* [Directions for this task]
Retyping the records exactly, down to the last line, is the whole job.

* [Listed records]

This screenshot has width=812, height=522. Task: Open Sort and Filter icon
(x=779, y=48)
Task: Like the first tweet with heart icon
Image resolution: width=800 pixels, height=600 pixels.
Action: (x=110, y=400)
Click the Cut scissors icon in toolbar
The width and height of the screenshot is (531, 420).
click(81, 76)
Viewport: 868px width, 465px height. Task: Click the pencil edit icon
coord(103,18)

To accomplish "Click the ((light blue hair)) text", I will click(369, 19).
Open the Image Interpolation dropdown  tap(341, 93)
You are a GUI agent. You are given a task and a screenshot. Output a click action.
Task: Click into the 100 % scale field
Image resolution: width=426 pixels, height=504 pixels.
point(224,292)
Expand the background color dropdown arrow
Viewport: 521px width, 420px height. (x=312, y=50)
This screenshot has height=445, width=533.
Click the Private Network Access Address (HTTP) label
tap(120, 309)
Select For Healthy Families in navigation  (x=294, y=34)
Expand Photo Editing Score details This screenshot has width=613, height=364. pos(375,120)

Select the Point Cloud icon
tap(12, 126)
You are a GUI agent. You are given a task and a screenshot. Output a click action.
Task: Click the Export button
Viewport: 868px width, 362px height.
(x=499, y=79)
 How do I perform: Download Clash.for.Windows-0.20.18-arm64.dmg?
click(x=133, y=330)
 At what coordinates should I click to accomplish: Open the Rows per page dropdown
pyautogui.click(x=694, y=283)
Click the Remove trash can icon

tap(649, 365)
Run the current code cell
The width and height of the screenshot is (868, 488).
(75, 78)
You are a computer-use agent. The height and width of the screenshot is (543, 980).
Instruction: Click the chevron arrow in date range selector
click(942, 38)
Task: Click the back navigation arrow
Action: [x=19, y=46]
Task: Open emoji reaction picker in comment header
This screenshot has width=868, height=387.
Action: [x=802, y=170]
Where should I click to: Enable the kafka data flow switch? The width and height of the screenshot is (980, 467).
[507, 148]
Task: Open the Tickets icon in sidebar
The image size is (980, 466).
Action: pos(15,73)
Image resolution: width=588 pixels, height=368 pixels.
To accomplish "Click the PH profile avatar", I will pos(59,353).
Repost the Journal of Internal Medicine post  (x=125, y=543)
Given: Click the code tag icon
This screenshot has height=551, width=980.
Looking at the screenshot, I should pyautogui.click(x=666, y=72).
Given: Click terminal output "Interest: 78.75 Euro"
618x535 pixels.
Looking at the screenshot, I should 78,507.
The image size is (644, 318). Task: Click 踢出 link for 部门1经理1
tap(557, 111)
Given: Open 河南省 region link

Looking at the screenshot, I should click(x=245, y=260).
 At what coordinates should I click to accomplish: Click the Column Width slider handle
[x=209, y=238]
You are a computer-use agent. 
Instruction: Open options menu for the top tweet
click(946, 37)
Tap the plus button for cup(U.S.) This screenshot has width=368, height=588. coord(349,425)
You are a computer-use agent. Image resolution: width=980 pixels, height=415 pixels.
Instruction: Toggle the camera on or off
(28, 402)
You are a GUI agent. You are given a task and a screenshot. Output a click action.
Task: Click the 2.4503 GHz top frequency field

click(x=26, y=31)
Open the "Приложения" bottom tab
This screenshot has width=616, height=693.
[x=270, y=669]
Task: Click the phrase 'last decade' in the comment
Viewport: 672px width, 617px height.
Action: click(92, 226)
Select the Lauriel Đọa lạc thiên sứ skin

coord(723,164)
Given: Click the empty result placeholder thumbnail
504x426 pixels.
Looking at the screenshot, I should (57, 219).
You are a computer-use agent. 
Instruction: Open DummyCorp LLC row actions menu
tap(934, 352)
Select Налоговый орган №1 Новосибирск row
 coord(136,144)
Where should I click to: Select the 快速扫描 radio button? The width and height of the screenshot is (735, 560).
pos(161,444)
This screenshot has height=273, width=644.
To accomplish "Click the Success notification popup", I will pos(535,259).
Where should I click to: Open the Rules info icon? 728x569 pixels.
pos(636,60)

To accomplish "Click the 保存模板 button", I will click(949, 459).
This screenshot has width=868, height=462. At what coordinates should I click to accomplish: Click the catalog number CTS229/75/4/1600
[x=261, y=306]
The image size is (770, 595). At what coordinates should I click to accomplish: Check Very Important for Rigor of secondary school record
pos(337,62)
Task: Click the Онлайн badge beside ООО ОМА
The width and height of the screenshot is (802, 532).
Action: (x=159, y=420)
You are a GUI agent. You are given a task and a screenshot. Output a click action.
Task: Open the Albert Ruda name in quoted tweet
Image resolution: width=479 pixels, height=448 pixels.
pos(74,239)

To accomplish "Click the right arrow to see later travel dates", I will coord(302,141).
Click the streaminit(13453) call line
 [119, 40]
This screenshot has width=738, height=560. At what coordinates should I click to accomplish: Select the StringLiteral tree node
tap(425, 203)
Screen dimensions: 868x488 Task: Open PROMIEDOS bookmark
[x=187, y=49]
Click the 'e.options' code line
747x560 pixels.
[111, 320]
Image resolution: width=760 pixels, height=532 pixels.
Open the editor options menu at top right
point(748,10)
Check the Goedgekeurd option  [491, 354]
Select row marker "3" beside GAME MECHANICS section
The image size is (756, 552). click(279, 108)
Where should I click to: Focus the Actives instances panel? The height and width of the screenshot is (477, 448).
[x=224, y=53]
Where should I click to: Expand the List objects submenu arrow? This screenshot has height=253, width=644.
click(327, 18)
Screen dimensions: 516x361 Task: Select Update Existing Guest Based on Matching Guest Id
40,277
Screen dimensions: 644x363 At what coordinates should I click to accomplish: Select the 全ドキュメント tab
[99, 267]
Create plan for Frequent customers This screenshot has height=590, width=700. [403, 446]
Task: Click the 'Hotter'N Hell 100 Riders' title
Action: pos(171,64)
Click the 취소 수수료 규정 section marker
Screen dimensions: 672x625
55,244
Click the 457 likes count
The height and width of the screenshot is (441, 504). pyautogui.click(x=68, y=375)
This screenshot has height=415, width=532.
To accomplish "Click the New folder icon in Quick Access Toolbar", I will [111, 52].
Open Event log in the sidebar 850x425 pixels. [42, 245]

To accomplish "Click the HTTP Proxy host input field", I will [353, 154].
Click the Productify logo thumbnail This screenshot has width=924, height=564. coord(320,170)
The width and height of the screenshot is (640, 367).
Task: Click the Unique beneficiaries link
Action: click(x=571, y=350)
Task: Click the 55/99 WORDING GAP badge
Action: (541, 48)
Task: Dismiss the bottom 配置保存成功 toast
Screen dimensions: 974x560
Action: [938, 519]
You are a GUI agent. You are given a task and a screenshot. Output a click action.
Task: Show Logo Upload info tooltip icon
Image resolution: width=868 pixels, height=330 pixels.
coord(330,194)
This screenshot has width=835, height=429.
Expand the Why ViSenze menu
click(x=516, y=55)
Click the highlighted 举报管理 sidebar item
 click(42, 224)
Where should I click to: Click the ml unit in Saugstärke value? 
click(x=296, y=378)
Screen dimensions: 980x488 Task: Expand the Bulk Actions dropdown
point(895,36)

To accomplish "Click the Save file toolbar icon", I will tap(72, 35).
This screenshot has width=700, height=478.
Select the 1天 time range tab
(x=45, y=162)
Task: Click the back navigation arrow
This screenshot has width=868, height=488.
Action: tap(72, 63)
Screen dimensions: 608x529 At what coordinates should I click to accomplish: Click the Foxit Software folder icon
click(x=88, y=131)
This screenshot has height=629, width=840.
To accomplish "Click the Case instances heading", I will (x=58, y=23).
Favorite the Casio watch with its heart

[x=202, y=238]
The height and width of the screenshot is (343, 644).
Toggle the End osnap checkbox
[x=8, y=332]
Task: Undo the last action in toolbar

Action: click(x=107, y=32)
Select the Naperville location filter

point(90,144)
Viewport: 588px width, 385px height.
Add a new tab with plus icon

* [Written response]
This screenshot has width=812, height=522. Task: Open Sort and Filter icon
(x=779, y=48)
Task: Like the first tweet with heart icon
Image resolution: width=800 pixels, height=600 pixels.
Action: (x=110, y=400)
Click the Cut scissors icon in toolbar
The width and height of the screenshot is (531, 420).
click(81, 76)
Viewport: 868px width, 465px height. Task: Click the pencil edit icon
coord(103,18)

To accomplish "Click the ((light blue hair)) text", I will click(369, 19).
Open the Image Interpolation dropdown  tap(341, 93)
You are a GUI agent. You are given a task and a screenshot. Output a click action.
Task: Click into the 100 % scale field
Image resolution: width=426 pixels, height=504 pixels.
point(224,292)
Expand the background color dropdown arrow
Viewport: 521px width, 420px height. (x=312, y=50)
This screenshot has height=445, width=533.
Click the Private Network Access Address (HTTP) label
tap(120, 309)
Select For Healthy Families in navigation  (x=294, y=34)
Expand Photo Editing Score details This screenshot has width=613, height=364. pos(375,120)

Select the Point Cloud icon
tap(12, 126)
You are a GUI agent. You are given a task and a screenshot. Output a click action.
Task: Click the Export button
Viewport: 868px width, 362px height.
(x=499, y=79)
 How do I perform: Download Clash.for.Windows-0.20.18-arm64.dmg?
click(x=133, y=330)
 At what coordinates should I click to accomplish: Open the Rows per page dropdown
pyautogui.click(x=694, y=283)
Click the Remove trash can icon

tap(649, 365)
Run the current code cell
The width and height of the screenshot is (868, 488).
(75, 78)
You are a computer-use agent. The height and width of the screenshot is (543, 980).
Instruction: Click the chevron arrow in date range selector
click(942, 38)
Task: Click the back navigation arrow
Action: [x=19, y=46]
Task: Open emoji reaction picker in comment header
This screenshot has width=868, height=387.
Action: [x=802, y=170]
Where should I click to: Enable the kafka data flow switch? The width and height of the screenshot is (980, 467).
[507, 148]
Task: Open the Tickets icon in sidebar
The image size is (980, 466).
Action: pos(15,73)
Image resolution: width=588 pixels, height=368 pixels.
To accomplish "Click the PH profile avatar", I will pos(59,353).
Repost the Journal of Internal Medicine post  (x=125, y=543)
Given: Click the code tag icon
This screenshot has height=551, width=980.
Looking at the screenshot, I should pyautogui.click(x=666, y=72).
Given: Click terminal output "Interest: 78.75 Euro"
618x535 pixels.
Looking at the screenshot, I should 78,507.
The image size is (644, 318). Task: Click 踢出 link for 部门1经理1
tap(557, 111)
Given: Open 河南省 region link

Looking at the screenshot, I should click(x=245, y=260).
 At what coordinates should I click to accomplish: Click the Column Width slider handle
[x=209, y=238]
You are a computer-use agent. 
Instruction: Open options menu for the top tweet
click(946, 37)
Tap the plus button for cup(U.S.) This screenshot has width=368, height=588. coord(349,425)
You are a computer-use agent. Image resolution: width=980 pixels, height=415 pixels.
Instruction: Toggle the camera on or off
(28, 402)
You are a GUI agent. You are given a task and a screenshot. Output a click action.
Task: Click the 2.4503 GHz top frequency field

click(x=26, y=31)
Open the "Приложения" bottom tab
This screenshot has width=616, height=693.
[x=270, y=669]
Task: Click the phrase 'last decade' in the comment
Viewport: 672px width, 617px height.
Action: click(92, 226)
Select the Lauriel Đọa lạc thiên sứ skin

coord(723,164)
Given: Click the empty result placeholder thumbnail
504x426 pixels.
Looking at the screenshot, I should (57, 219).
You are a computer-use agent. 
Instruction: Open DummyCorp LLC row actions menu
tap(934, 352)
Select Налоговый орган №1 Новосибирск row
 coord(136,144)
Where should I click to: Select the 快速扫描 radio button? The width and height of the screenshot is (735, 560).
pos(161,444)
This screenshot has height=273, width=644.
To accomplish "Click the Success notification popup", I will pos(535,259).
Where should I click to: Open the Rules info icon? 728x569 pixels.
pos(636,60)

To accomplish "Click the 保存模板 button", I will click(949, 459).
This screenshot has width=868, height=462. At what coordinates should I click to accomplish: Click the catalog number CTS229/75/4/1600
[x=261, y=306]
The image size is (770, 595). At what coordinates should I click to accomplish: Check Very Important for Rigor of secondary school record
pos(337,62)
Task: Click the Онлайн badge beside ООО ОМА
The width and height of the screenshot is (802, 532).
Action: (x=159, y=420)
You are a GUI agent. You are given a task and a screenshot. Output a click action.
Task: Open the Albert Ruda name in quoted tweet
Image resolution: width=479 pixels, height=448 pixels.
pos(74,239)

To accomplish "Click the right arrow to see later travel dates", I will coord(302,141).
Click the streaminit(13453) call line
 [119, 40]
This screenshot has width=738, height=560. At what coordinates should I click to accomplish: Select the StringLiteral tree node
tap(425, 203)
Screen dimensions: 868x488 Task: Open PROMIEDOS bookmark
[x=187, y=49]
Click the 'e.options' code line
747x560 pixels.
[111, 320]
Image resolution: width=760 pixels, height=532 pixels.
Open the editor options menu at top right
point(748,10)
Check the Goedgekeurd option  [491, 354]
Select row marker "3" beside GAME MECHANICS section
The image size is (756, 552). click(279, 108)
Where should I click to: Focus the Actives instances panel? The height and width of the screenshot is (477, 448).
[x=224, y=53]
Where should I click to: Expand the List objects submenu arrow? This screenshot has height=253, width=644.
click(327, 18)
Screen dimensions: 516x361 Task: Select Update Existing Guest Based on Matching Guest Id
40,277
Screen dimensions: 644x363 At what coordinates should I click to accomplish: Select the 全ドキュメント tab
[99, 267]
Create plan for Frequent customers This screenshot has height=590, width=700. [403, 446]
Task: Click the 'Hotter'N Hell 100 Riders' title
Action: pos(171,64)
Click the 취소 수수료 규정 section marker
Screen dimensions: 672x625
55,244
Click the 457 likes count
The height and width of the screenshot is (441, 504). pyautogui.click(x=68, y=375)
This screenshot has height=415, width=532.
To accomplish "Click the New folder icon in Quick Access Toolbar", I will [111, 52].
Open Event log in the sidebar 850x425 pixels. [42, 245]

To accomplish "Click the HTTP Proxy host input field", I will [353, 154].
Click the Productify logo thumbnail This screenshot has width=924, height=564. coord(320,170)
The width and height of the screenshot is (640, 367).
Task: Click the Unique beneficiaries link
Action: click(x=571, y=350)
Task: Click the 55/99 WORDING GAP badge
Action: (541, 48)
Task: Dismiss the bottom 配置保存成功 toast
Screen dimensions: 974x560
Action: [938, 519]
You are a GUI agent. You are given a task and a screenshot. Output a click action.
Task: Show Logo Upload info tooltip icon
Image resolution: width=868 pixels, height=330 pixels.
coord(330,194)
This screenshot has width=835, height=429.
Expand the Why ViSenze menu
click(x=516, y=55)
Click the highlighted 举报管理 sidebar item
 click(42, 224)
Where should I click to: Click the ml unit in Saugstärke value? 
click(x=296, y=378)
Screen dimensions: 980x488 Task: Expand the Bulk Actions dropdown
point(895,36)

To accomplish "Click the Save file toolbar icon", I will tap(72, 35).
This screenshot has width=700, height=478.
Select the 1天 time range tab
(x=45, y=162)
Task: Click the back navigation arrow
This screenshot has width=868, height=488.
Action: tap(72, 63)
Screen dimensions: 608x529 At what coordinates should I click to accomplish: Click the Foxit Software folder icon
click(x=88, y=131)
This screenshot has height=629, width=840.
To accomplish "Click the Case instances heading", I will (x=58, y=23).
Favorite the Casio watch with its heart

[x=202, y=238]
The height and width of the screenshot is (343, 644).
Toggle the End osnap checkbox
[x=8, y=332]
Task: Undo the last action in toolbar

Action: click(x=107, y=32)
Select the Naperville location filter

point(90,144)
Viewport: 588px width, 385px height.
Add a new tab with plus icon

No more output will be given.